Donde no todos, y cada vez menos, podemos
conseguir lo que ambicionamos. Y claro. Hay barriadas, ciudades que se van
convirtiendo en polvorines con mecha retardada. De vez en cuando arderán,
porque también eso es históricamente inevitable. Y más en una Europa donde las élites
intelectuales desaparecen, sofocadas por la mediocridad, y políticos
analfabetos y populistas de todo signo, según sopla, copan el poder.
El recurso final será una policía más dura y represora, alentada por quienes
tienen cosas que perder. Eso alumbrará nuevos conflictos: desfavorecidos
clamando por lo que anhelan, ciudadanos furiosos, represalias y ajustes de
cuentas. De aquí a poco tiempo, los grupos xenófobos violentos se habrán
multiplicado en toda Europa.

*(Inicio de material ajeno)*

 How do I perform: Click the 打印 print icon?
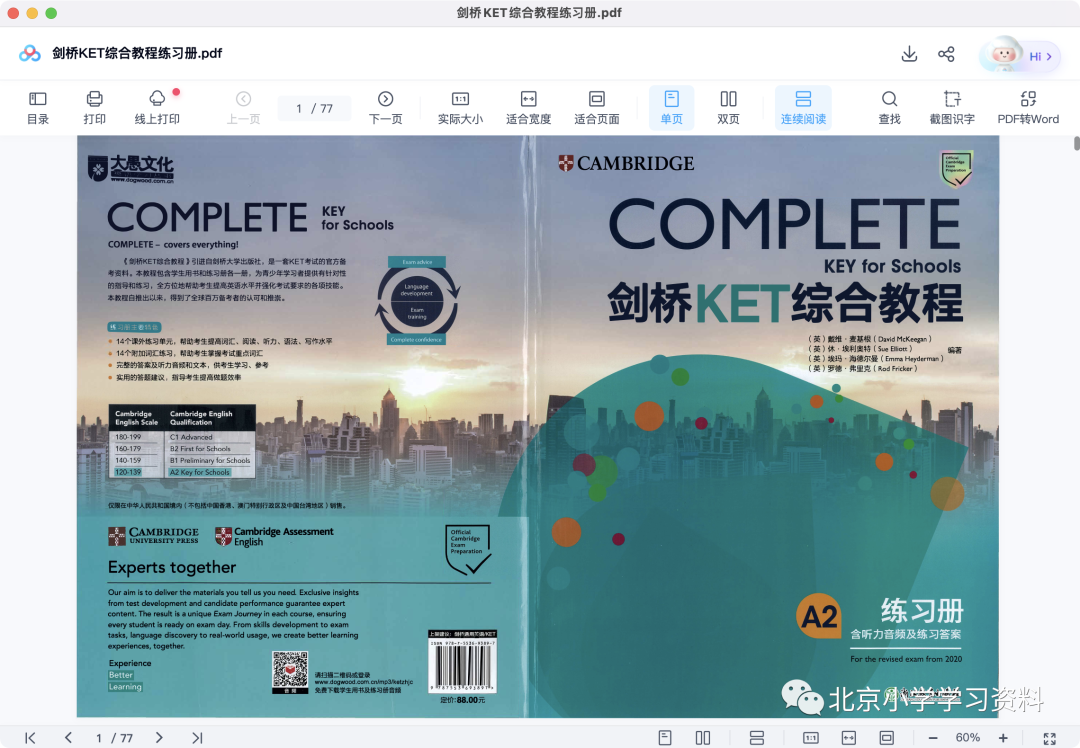click(x=94, y=108)
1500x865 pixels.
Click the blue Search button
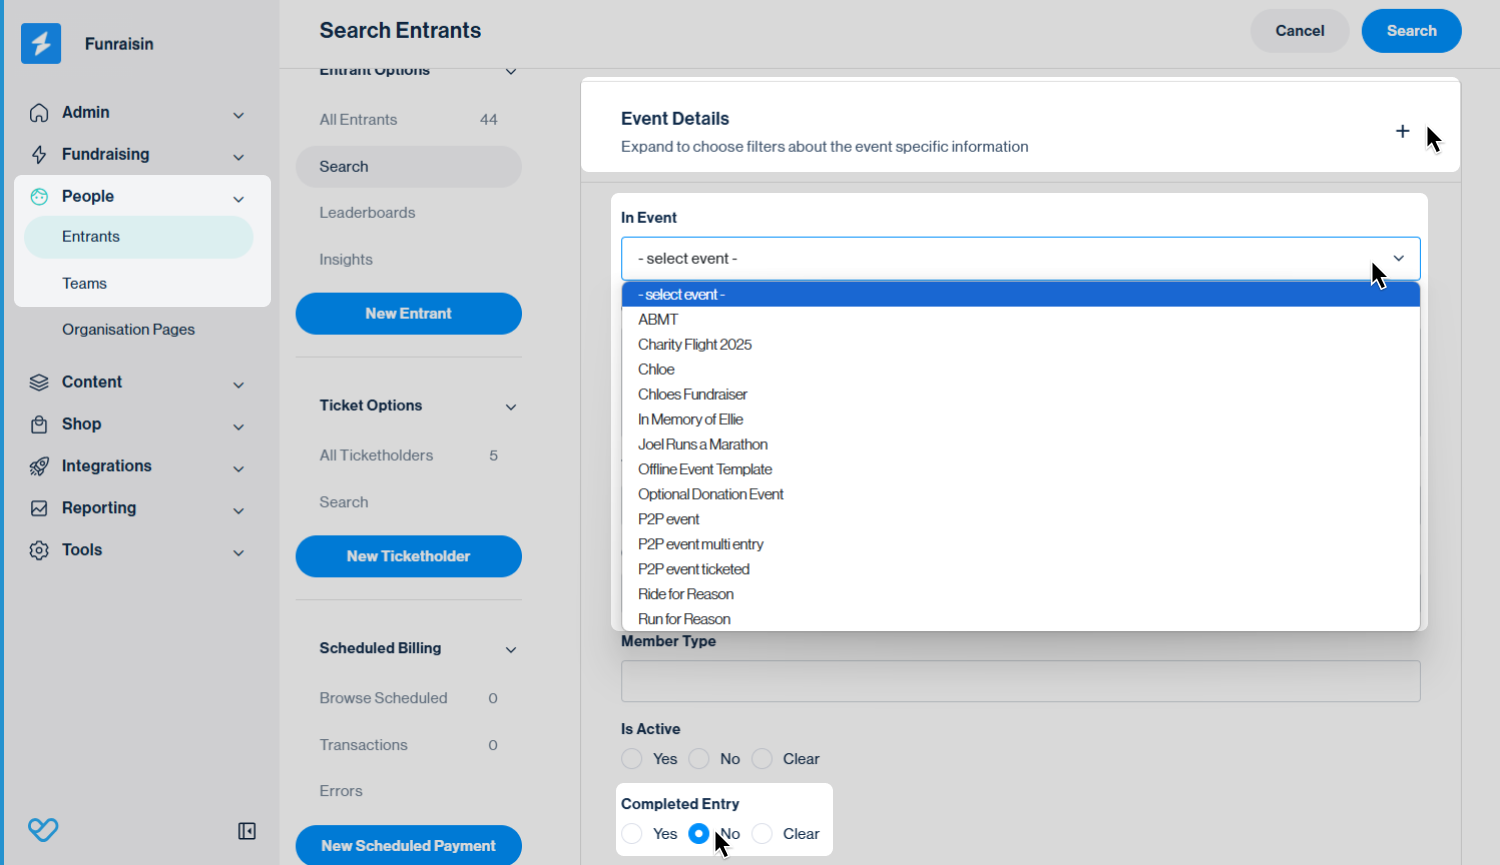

Y también los de muchos desesperados que elijan la
violencia para salir del hambre, la opresión y la injusticia. También parte de
la población romana -no todos eran bárbaros- ayudó a los godos en el saqueo,
por congraciarse con ellos o por propia iniciativa.
Ninguna pax romana beneficia a todos por
igual. Y es que no hay forma de parar la Historia. «Tiene que haber una
solución», claman editorialistas de periódicos, tertulianos y ciudadanos incapaces
de comprender, porque ya nadie lo explica en los colegios, que la Historia no
se soluciona, sino que se vive; y, como mucho, se lee y estudia para prevenir
fenómenos que nunca son nuevos, pues a menudo, en la historia de la Humanidad,
lo nuevo es lo olvidado. Y lo que olvidamos es que no siempre hay solución; que
a veces las cosas ocurren de forma irremediable, por pura ley natural: nuevos
tiempos, nuevos bárbaros. Mucho quedará de lo viejo, mezclado con lo nuevo;
pero la Europa que iluminó el mundo está sentenciada a muerte.
Quizá con el tiempo y el mestizaje otros
imperios sean mejores que éste; pero ni ustedes ni yo estaremos aquí para
comprobarlo. Nosotros nos bajamos en la próxima. En ese trayecto sólo hay dos
actitudes razonables. Una es el consuelo analgésico de buscar explicación en la
ciencia y la cultura; para, si no impedirlo, que es imposible, al menos
comprender por qué todo se va al carajo. Como ese romano al que me gusta
imaginar sereno en la ventana de su biblioteca mientras los bárbaros saquean
Roma. Pues comprender siempre ayuda a asumir. A soportar.
La otra actitud razonable, creo, es adiestrar
a los jóvenes pensando en los hijos y nietos de esos jóvenes. Para que afronten
con lucidez, valor, humanidad y sentido común el mundo que viene. Para que se
adapten a lo inevitable, conservando lo que puedan de cuanto de bueno deje tras
de sí el mundo que se extingue. Dándoles herramientas para vivir en un
territorio que durante cierto tiempo será caótico, violento y peligroso. Para
que peleen por aquello en lo que crean, o para que se resignen a lo inevitable;
pero no por estupidez o mansedumbre, sino por lucidez. Por serenidad
intelectual.
Que
sean lo que quieran o puedan: hagámoslos griegos que piensen, troyanos que
luchen, romanos conscientes -llegado el caso- de la digna altivez del suicidio.
Hagámoslos supervivientes mestizos, dispuestos a encarar sin complejos el mundo
nuevo y mejorarlo; pero no los embauquemos con demagogias baratas y cuentos de
Walt Disney. Ya es hora de que en los colegios, en los hogares, en la vida,
hablemos a nuestros hijos mirándolos a los ojos.